Desde a criação do Núcleo, a empresa também oferece atendimento médico e odontológico, ensino fundamental e para adultos, transporte escolar, moradia, água encanada e cesta básica. Além disso, dá suporte técnico no cultivo de mamona e outras culturas e também todas as condições de produção, como a compra de sementes e ferramentas, e o pagamento do consumo de energia. Tudo isso sem recursos financeiros do governo.

A dirigente sindical Marieta Silva, 50 anos, que chegou à região em 1995 com o Movimento dos Trabalhadores Rurais Sem-Terra (MST) e foi presidente da Associação de Pequenos Produtores, comemora o estabelecimento do projeto. “A vinda da Brasil Ecodiesel para cá foi ótima. Deveria ter vindo mais cedo”, fala Marieta. “Agora temos água encanada, luz elétrica e banheiro. Agradecemos muito porque não pagamos água e luz, e temos atendimento médico. Hoje, eu tenho até chuveiro elétrico em casa. Nunca imaginei isso”.

O produtor rural João Batista dos Santos, 46 anos, campeão de colheita de mamona em 2006, diz que não encontrou nenhuma dificuldade desde que veio para Santa Clara, há três anos. “Eu não me arrependo de ter vindo para cá, principalmente porque os meus filhos estão estudando com facilidade. Tem ônibus na porta. Antes, meu filho estudava, mas a dificuldade era muito grande. Chegava a andar 2 km de bicicleta para ir para escola”, lembra João Batista. E completa: “Depois que cheguei aqui, me sinto mais firme. Já posso sonhar mais alto. Antes, parecia que nada ia para frente, tudo era apenas sonho. Em vista da minha vida fora de Santa Clara, hoje eu sou rico”, conta.

Os parceiros vendem toda a produção diretamente para a Brasil Ecodiesel. A mamona é enviada para o processamento nas usinas da empresa. Os grãos – feijão e milho –, as hortaliças, as frutas – caju e banana – e os legumes colhidos em Santa Clara são utilizados na merenda da escola e no refeitório do Núcleo. Mais um ganho para estas famílias, que desconheciam muitos dos alimentos introduzidos nas suas dietas a partir de 2003.

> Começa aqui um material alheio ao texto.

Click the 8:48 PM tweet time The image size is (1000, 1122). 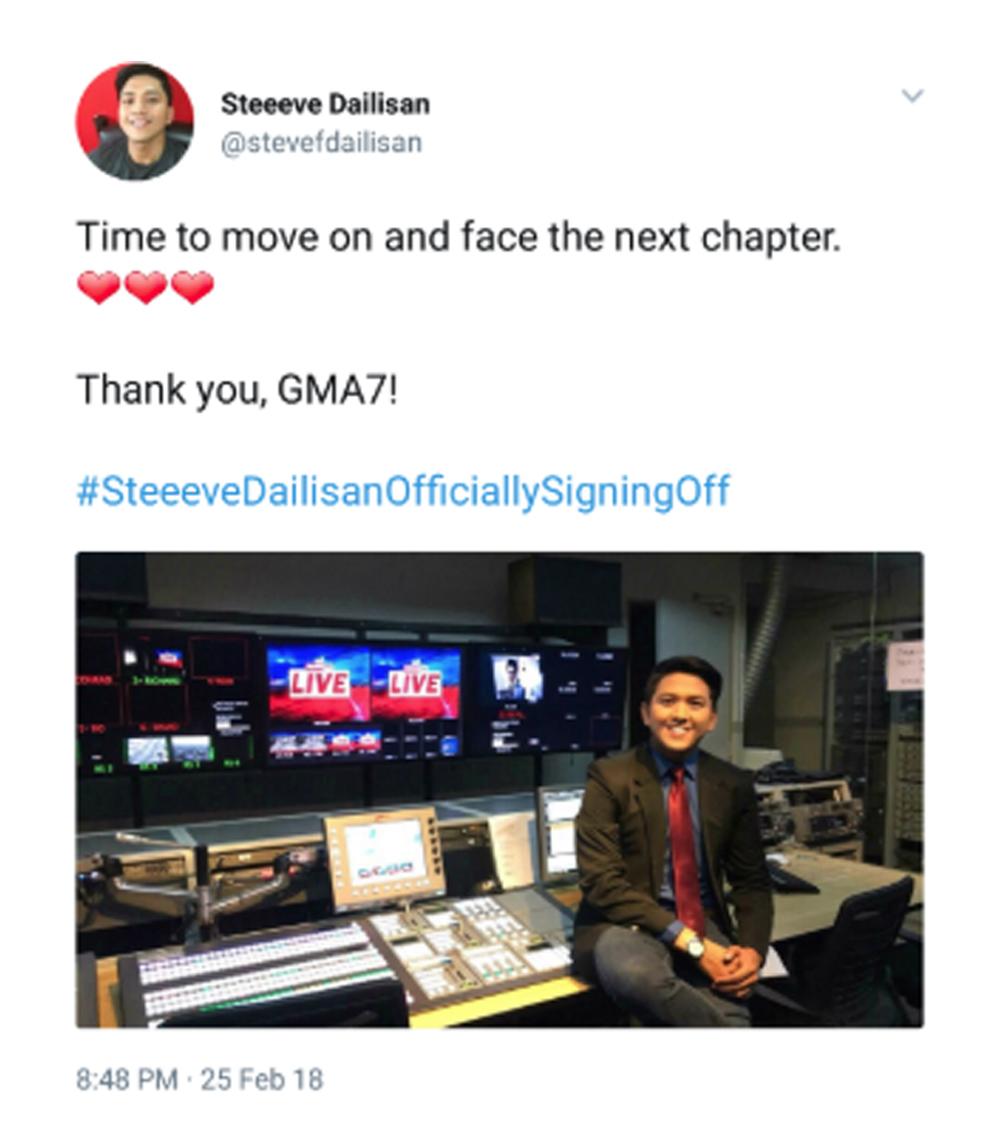tap(127, 1079)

A questão cultural também está entre as preocupações da empresa. Por isso, foi montado um grupo de teatro. Mais de 30 adolescentes e jovens participaram dos ensaios do musical sobre São Francisco de Assis. Todos os atores são marinheiros de primeira viagem. A peça estreou em agosto, com música ao vivo e dança.

Empoderamento - De acordo com Júlio Armando Martinez Henriquez, diretor da Brasil Ecodiesel, após quatro anos, o projeto está na segunda fase. Isso significa que os parceiros têm maior poder de decisão na escolha das atividades desenvolvidas. Na primeira etapa, os diretores do Núcleo estavam mais preocupados em garantir os direitos básicos – saúde, educação e habitação – para as famílias selecionadas para viver em Santa Clara. “As decisões são tomadas, em muitos projetos sociais, de cima para baixo. Nós queremos dividir a tomada de decisão com os parceiros. Com isso, estamos respeitando a sabedoria popular. Afinal, quem são os mais expertos: nós, os urbanos, ou os sertanejos, que aprenderam a sobreviver às adversidades sem as tecnologias utilizadas nas cidades?”, avalia Martinez.

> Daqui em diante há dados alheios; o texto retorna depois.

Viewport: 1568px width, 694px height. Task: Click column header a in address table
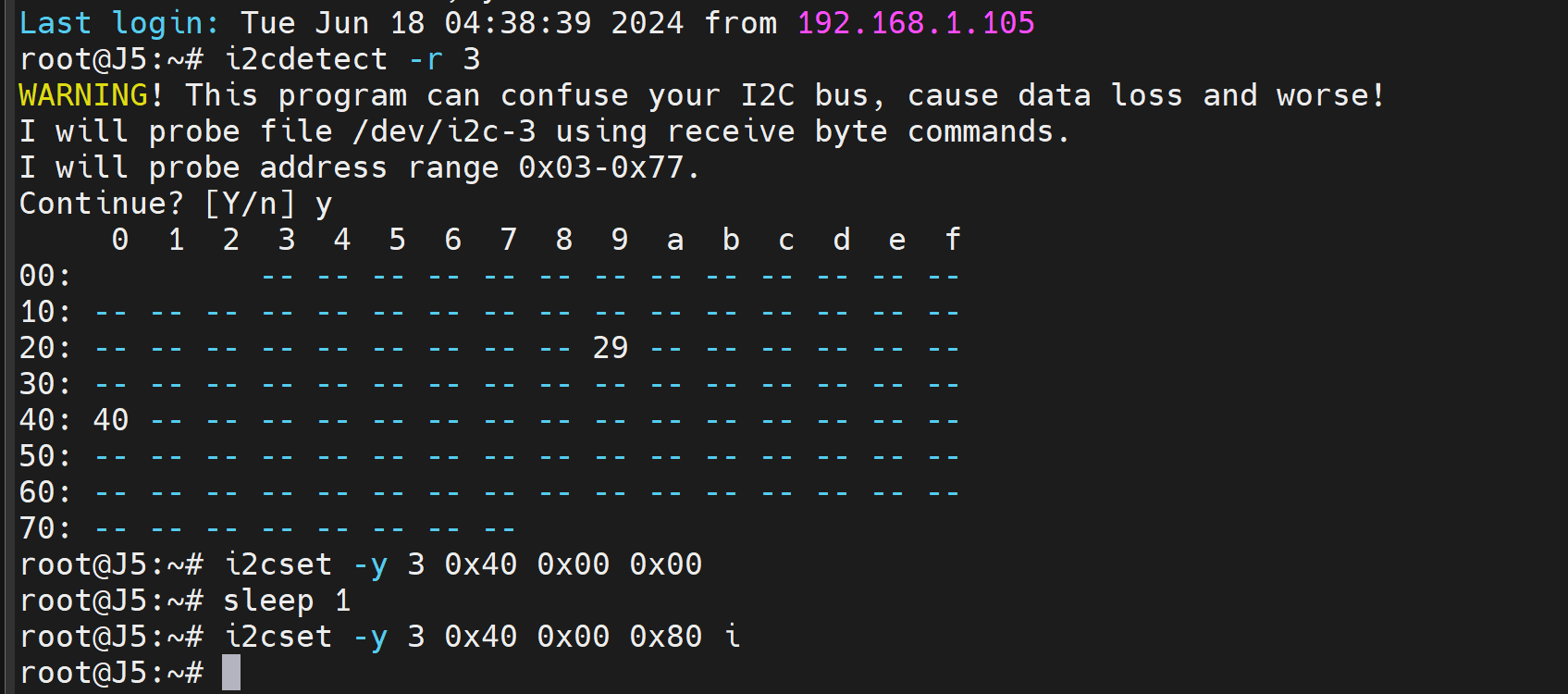click(x=675, y=240)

A tomada de decisões compartilhada é aprovada pelos parceiros e já tem dados frutos. Por meio de iniciativa própria, cerca de 30 mulheres criaram uma horta orgânica. As parceiras recebem apóio técnico, mas são elas que têm a palavra final na definição das ações feitas na plantação. A trabalhadora Elizete Alves Silva diz que em Santa Clara os parceiros, diretores e técnicos aprendem uns com os outros. “A orientação dos técnicos é muito importante para a gente. Mas eles também aprendem muito com a gente. Aqui, é aprendendo e ensinando”, ressalta.

A trabalhadora rural Ana Maria Deusa, 46 anos, acredita que a horta valoriza o papel da mulher dentro do Núcleo. “É um lugar onde só as mulheres mandam. Temos um espaço só nosso, com liberdade para conversar sobre tudo que queremos. O projeto é uma opção de trabalho e renda para as mulheres do Núcleo. Afinal, lugar de mulher não é só na cozinha”, afirma.